The honorable R. C. Foster rose to refute such a
decision. Some felt he was unkind but
the bold man said this:
“I think I
would not be true to the life that I have spent diametrically opposed to the
suggestions of Mr. Wade if I did not say a word here. The motto of my life has
been, ‘No fellowship with unbelievers.’ That’s where I still stand, ‘so help
me, God.’ I resent completely the
suggestion that a man of faith should go in and become a member of the faculty
in a radical institution. You can call
it infiltration, or you can call it anything you want to. I think that will necessitate the surrender
of his convictions. He will not be able
to speak out. I resent completely any
suggestions that we should have any sort of official relationship with the
ecumenical council.
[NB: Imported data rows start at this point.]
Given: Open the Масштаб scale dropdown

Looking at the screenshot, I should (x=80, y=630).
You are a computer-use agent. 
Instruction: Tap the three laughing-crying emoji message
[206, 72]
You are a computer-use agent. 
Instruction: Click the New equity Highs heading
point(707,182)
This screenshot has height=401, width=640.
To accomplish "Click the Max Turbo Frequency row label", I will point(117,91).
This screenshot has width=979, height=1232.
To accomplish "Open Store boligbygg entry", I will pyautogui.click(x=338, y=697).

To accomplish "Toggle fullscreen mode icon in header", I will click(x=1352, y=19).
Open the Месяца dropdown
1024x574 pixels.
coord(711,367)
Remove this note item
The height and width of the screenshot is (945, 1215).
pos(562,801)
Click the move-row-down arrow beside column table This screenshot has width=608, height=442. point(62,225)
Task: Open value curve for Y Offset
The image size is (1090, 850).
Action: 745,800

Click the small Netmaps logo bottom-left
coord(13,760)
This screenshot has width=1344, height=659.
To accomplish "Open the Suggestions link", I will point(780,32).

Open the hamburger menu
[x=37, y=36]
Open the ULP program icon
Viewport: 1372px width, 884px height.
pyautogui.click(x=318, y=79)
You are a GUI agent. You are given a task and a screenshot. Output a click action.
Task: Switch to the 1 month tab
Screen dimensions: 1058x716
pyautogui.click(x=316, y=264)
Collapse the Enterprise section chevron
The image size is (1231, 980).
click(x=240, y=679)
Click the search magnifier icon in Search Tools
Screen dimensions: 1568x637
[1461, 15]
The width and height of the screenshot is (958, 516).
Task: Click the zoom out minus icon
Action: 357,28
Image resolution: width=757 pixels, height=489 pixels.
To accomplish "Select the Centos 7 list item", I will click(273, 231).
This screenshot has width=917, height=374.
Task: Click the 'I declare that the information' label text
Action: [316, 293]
Now, if Mr. Wade
wants to go as an observer to that, or any of you, I haven’t the slightest
objection. In fact, I might go as an
observer. But that is quite a different
thing from proposing in an assembly of faith like this, that we can connect
ourselves in any official way with those who are trying to destroy the
faith. And I deny absolutely the
contention of Mr. Wade that you have a choice between monasticism on the one
hand and any sort of official relationship on the other. I have stood through the years saying, ‘no
fellowship with unbelievers,’ but I haven’t ceased to preach to them. I do not have to stand on their platform in
order to preach to them. I stand on the
solid rock, Jesus Christ, and preach, and I refuse to change my location in any
way that will compromise myself.
Furthermore, there was another good thing that Mr. Hayden said in that
editorial in which he was replying to Orval Crowder’s suggestion that we should
go into the ecumenical council.
(Earlier brother Wade had made reference to a Christian Standard article
advocating that the “independents” send a representative to the World Council
of Churches indicating that the editor did not entirely agree with the author’s
position. Ed.) The best thing that Mr. Hayden says in that
editorial was ‘You couldn’t get a word in edgeways if you went in.’ Why, of
course you couldn’t. What happened to
us in the International Convention? And
the UCMS? Go into the International
Convention in order to convert the infidels back to the faith? They won’t let you have the floor. And how much more would that be true in the
ecumenical council? The only
opportunity that you would have to try to convert anybody to Christ in getting
into any sort of relationship with ecumenical council would be when you met
some preacher in the hall or in a restaurant and would have a chance to talk to
him. Those infidels would see to it
that
you wouldn’t
have any place on the platform where you could present the case of New
Testament Christianity. And that sort
of opportunity to reach the unbelievers we have at any time. We have it in the halls. We would have it in the general community
where the ecumenical meeting is assembled, so I feel that I would be untrue to
myself if I did not make very clear to this audience that I am in complete
disagreement with any suggestion that we should sidle up to the radicals either
in a common faculty with them in a college, or in any sort of official
representation whatsoever in the ecumenical council.”
Our Churches need to listen to this old sage of
CBS. Today our brotherhood is marching
to a different drummer. We are called
to be evangelicals and those who practice open membership have become our main
speakers at conventions and conferences.
R. C. Foster is a respected name among many of our
older preachers but the young men have not had many men as professors who guide
them with such wise counsel. Can there
be a doubt that our institutions that we support are drifting from the core
values of their founders? Must we
lament with David, “How the mighty are fallen and the weapons of war perished?”